Autumn in August
Isn’t it strange how you set out to look for something, and you find something else?
Richard and I rarely decide ahead of time to write about and photograph a theme, unless it’s a scheduled event, like a parade. Otherwise we stumble upon our subjects. Serendipity, or whatever you want to call it.
But yesterday, we thought we’d go to our local market, and show you how it’s done in France. We arrived at the market on rue Mouffetard an hour after it opened. While it’s usually thronged, there was almost no one there. How odd. A few vendors had set up shop. But there were almost no buyers.
Why? We noticed that a funeral had begun in St.-Medard, the fifteenth-century church right where rue Mouffetard begins. Perhaps people didn’t want to mix life-giving food with death. There was a hearse parked between a vegetable stand and the church. Flowers being stacked in front of the church entrance. But no market, if market implies both buyers and sellers.
Then we realized that we hadn’t reckoned with August. The Parisians—doctors, lawyers, butchers, bakers, shoemakers, tous les Parisiens—take their month’s vacation in August, and the town is eerily calm and quiet. One local joke: You can shoot a cannon down any major boulevard in August and not hit a single French speaker. Unless it’s a Belgian, and they don’t count. (Belgian jokes here are like Newfie jokes in Canada.)
We walked back through Place Monge, which had its own skeletal food market going on, and saw the first yellow and orange autumn leaves. Last week it was too hot in Paris to move, and now, autumn is blowing in? Strange.
When we returned home, Richard processed photos and I worked on a short story.
Richard showed me a photo he’d taken in Place Monge of some eels, displayed with tails in their mouths, like an ouroboros, the ancient representation of things come full circle. But there is something terminally Irish in us that begins to play with words at the slightest opportunity.
“Let’s cut across the Eel St. Louis to the Maison Europeenne de La Photographie,” I suggested, when we had finished our work for the day. “Maybe we can do a post on one of the photography shows.”
And so we did. One floor was full of fashion photos by Alice Springs. I used to see her and her husband, Helmut Newton, around the swimming pool of the Chateau Marmont when I stayed there as a traveling art dealer, and did my daily laps. They seemed infatuated with fame. Besotted with it. They would make great characters in a Chekhov-like story about character. When someone’s conversation revolves obsessively around one thing, you are seeing their character in action.
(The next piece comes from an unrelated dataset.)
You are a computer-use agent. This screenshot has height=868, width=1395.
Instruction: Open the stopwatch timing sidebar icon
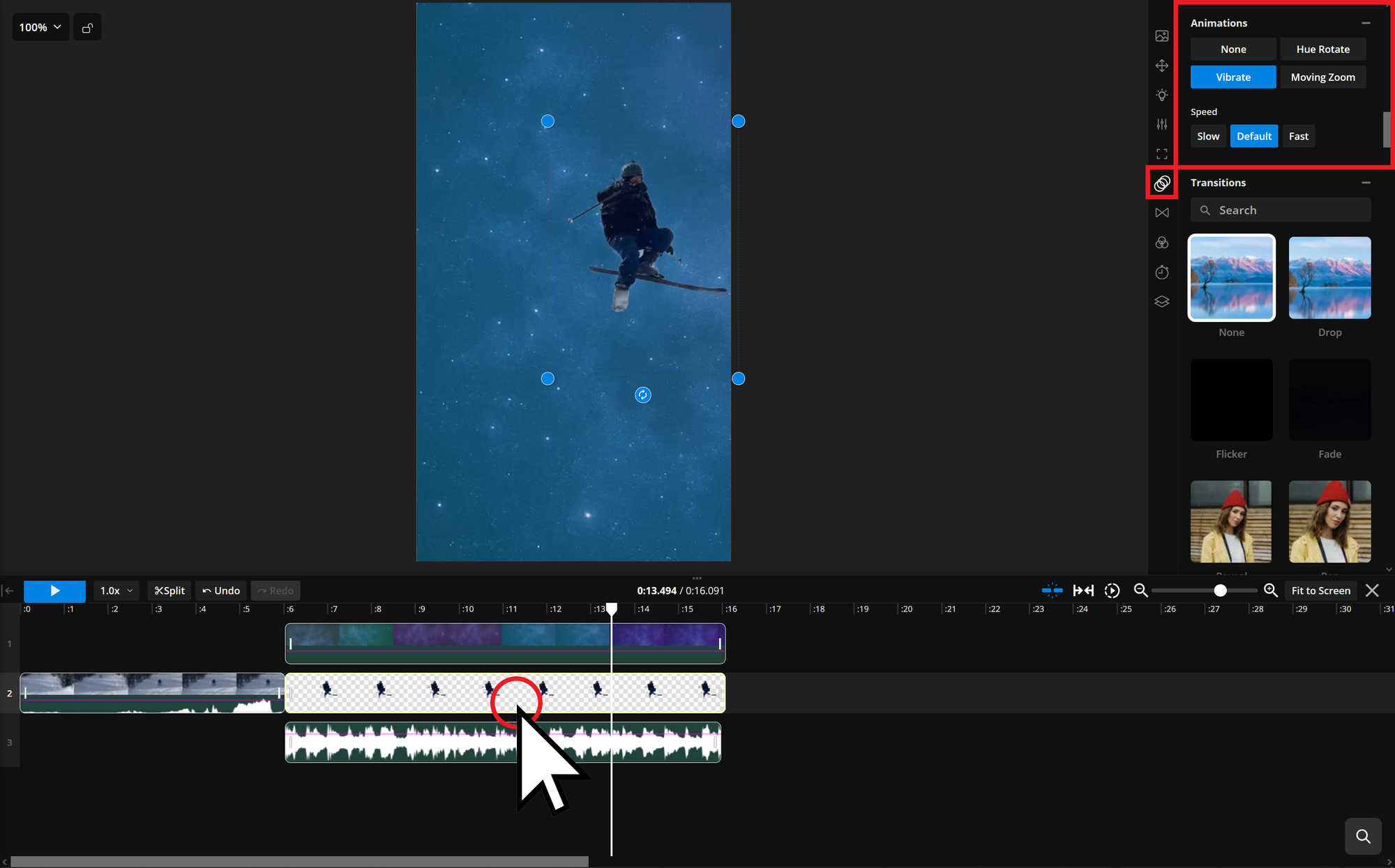click(x=1161, y=272)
Then we looked at an exhibit called “Charlotte Rampling, Albums Secrets.” There were a number of photos of her by famous photographers (Cecil Beaton, Bettina Rheims, Alice and Helmut, and others). The most astonishing one was by Peter Lindbergh. She was wearing an African outfit of sorts, and with short hair, the length of her neck made her look like an African animal, maybe an antelope.
In another room, we listened to Charlotte Rampling’s beautiful, low voice in French and British English talk about beauty. People say it fades, she says, but it just changes.
There was a series of slide shows from her life, many featuring her three children. I watched them in fascination. Why did I never have children? I wondered. I never had the desire, yet I love children, and am always surprised to hear or read about women about to become mothers for the first time, who worry that they won’t know what to do. I feel I’d know instinctively what to do. I was the oldest of five, and loved reading to my younger siblings, directing plays and magic shows for them. And yet.
Everyone I know who has ever had the notion of past lives seems to remember exotic ones. I seem to recall just two (and this is, of course, nothing but fantasy); in my last life, I was a mother of nine, and a good one, too.
As we left the show, Richard said, “It’s hard to take photos of photos.”
“Unless you approach it like Emily Dickinson, by telling it slant. But I know what you mean. It’s hard to write about them too.”
As we headed for Mexican food, the wind came up. For the first time in months, I needed a sweater. “Summer’s over,” I said.
“Oh no, just wait,” said Richard.
Today, it’s hot again. Summer in the air, but leaves swirling in circles all along the Boulevard St. Germain.